Rows from a screen grounding dataset
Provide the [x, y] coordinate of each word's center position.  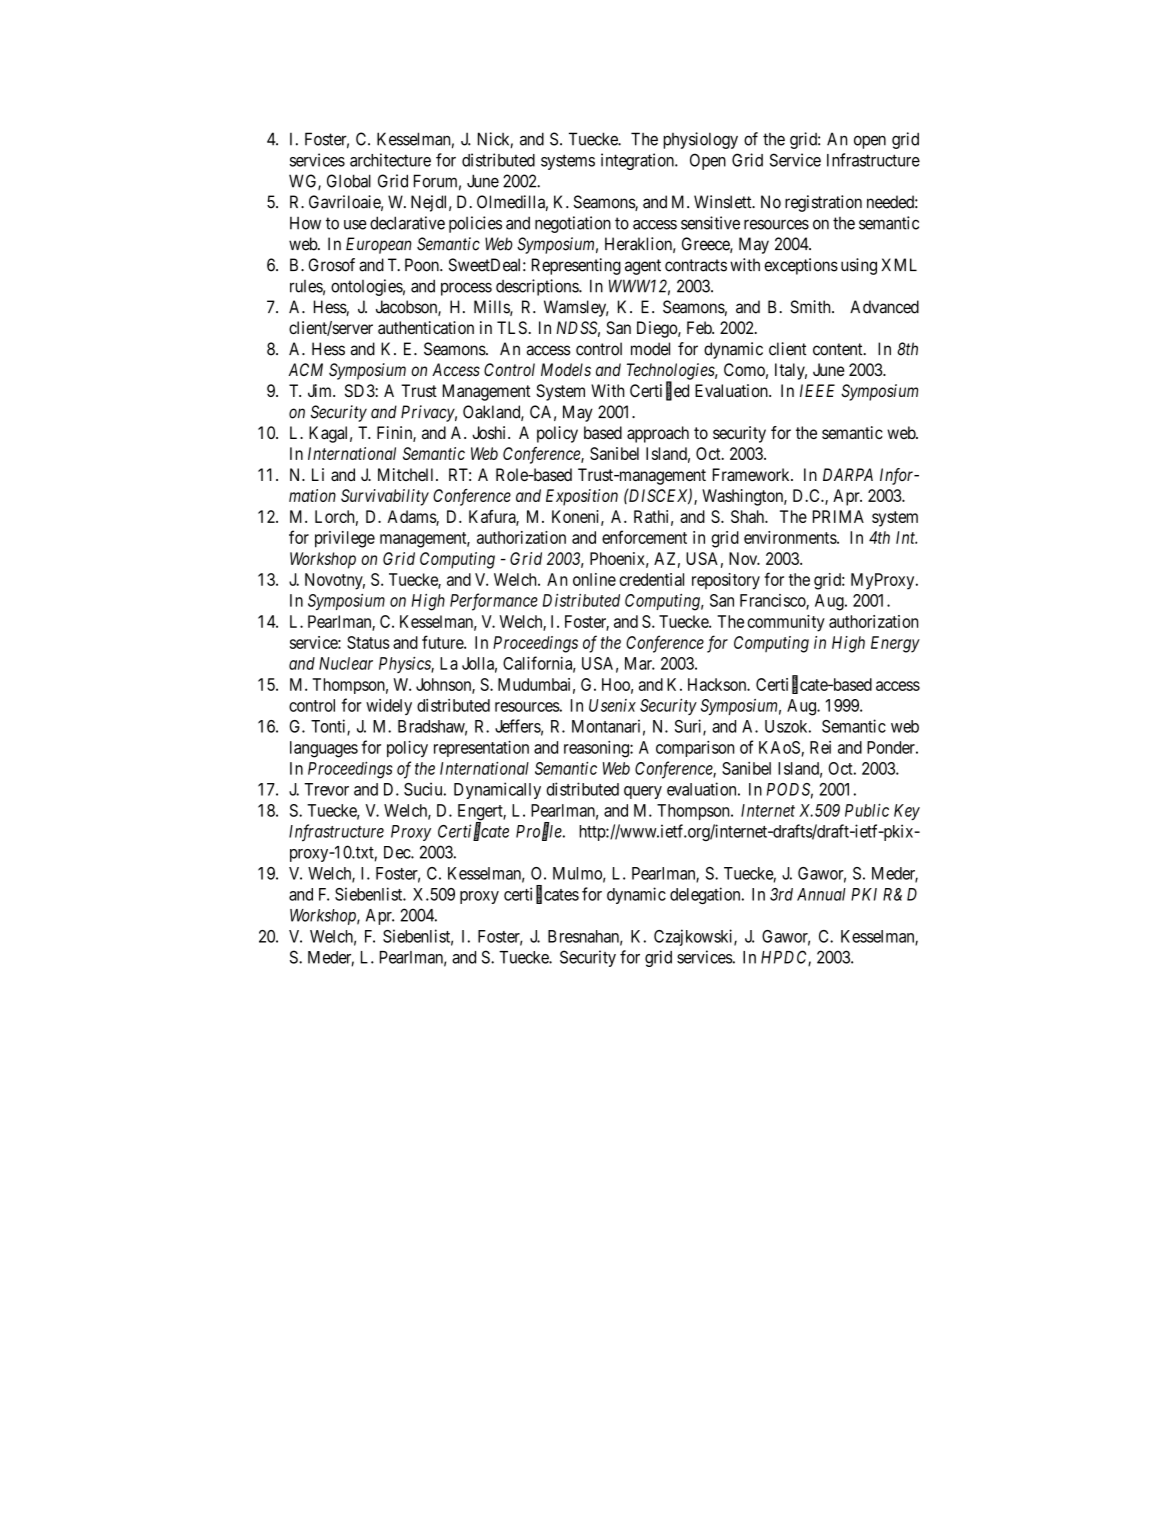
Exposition [582, 497]
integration [638, 161]
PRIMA [838, 516]
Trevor [326, 789]
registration [823, 203]
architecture [390, 160]
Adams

EXERCISE DIRECTIONS -> Write out every line of the data above word for word, leaving out the pictures.

SOLVED EXERCISE ->
Provide the [x, y] coordinate of each word's center position.  
Exposition [582, 497]
integration [638, 161]
PRIMA [838, 516]
Trevor [326, 789]
registration [823, 203]
architecture [390, 160]
Adams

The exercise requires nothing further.